Fork sensing and strand switching control antagonistic activities of RecQ helicases

TL;DR: This work investigates the DNA unwinding of RecQ helicases from Arabidopsis thaliana, AtRECQ2 and AtRECZ3 at the single-molecule level using magnetic tweezers and provides a simple explanation for how different biological activities can be achieved by rather similar members of the RecQ family.

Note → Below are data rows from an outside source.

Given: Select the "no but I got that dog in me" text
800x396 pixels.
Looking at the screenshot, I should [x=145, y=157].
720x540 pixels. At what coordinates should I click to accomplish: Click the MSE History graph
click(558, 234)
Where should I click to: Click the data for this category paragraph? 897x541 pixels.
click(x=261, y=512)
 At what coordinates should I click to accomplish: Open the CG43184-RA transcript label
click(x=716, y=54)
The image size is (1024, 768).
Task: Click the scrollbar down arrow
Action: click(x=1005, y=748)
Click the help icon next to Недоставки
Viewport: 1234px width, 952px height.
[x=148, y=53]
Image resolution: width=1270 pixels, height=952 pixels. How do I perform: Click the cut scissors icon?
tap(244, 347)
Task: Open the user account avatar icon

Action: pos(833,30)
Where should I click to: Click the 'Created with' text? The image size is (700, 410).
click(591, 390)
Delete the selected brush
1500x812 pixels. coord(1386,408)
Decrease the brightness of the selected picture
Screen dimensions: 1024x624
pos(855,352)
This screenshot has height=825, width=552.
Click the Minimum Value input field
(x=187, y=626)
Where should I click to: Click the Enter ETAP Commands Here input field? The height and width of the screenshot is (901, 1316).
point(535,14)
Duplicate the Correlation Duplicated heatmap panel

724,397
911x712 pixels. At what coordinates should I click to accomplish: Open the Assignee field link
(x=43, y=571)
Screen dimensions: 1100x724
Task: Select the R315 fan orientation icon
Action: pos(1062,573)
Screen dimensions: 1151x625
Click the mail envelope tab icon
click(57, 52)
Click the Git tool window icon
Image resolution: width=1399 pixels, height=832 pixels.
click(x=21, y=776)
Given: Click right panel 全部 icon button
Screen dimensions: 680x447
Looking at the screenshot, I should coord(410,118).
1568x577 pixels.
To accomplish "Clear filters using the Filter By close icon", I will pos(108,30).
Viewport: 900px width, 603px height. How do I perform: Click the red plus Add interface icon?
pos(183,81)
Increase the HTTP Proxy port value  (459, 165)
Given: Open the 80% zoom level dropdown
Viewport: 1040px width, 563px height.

Abstract: RecQ helicases have essential roles in maintaining genome stability during replication and in controlling double-strand break repair by homologous recombination. Little is known about how the different RecQ helicases found in higher eukaryotes achieve their specialized and partially opposing functions. Here, we investigate the DNA unwinding of RecQ helicases from Arabidopsis thaliana, AtRECQ2 and AtRECQ3 at the single-molecule level using magnetic tweezers. Although AtRECQ2 predominantly unwinds forked DNA substrates in a highly repetitive fashion, AtRECQ3 prefers to rewind, that is, to close preopened DNA forks. For both enzymes, this process is controlled by frequent strand switches and active sensing of the unwinding fork. The relative extent of the strand switches towards unwinding or towards rewinding determines the predominant direction of the enzyme. Our results provide a simple explanation for how different biological activities can be achieved by rather similar members of the RecQ family.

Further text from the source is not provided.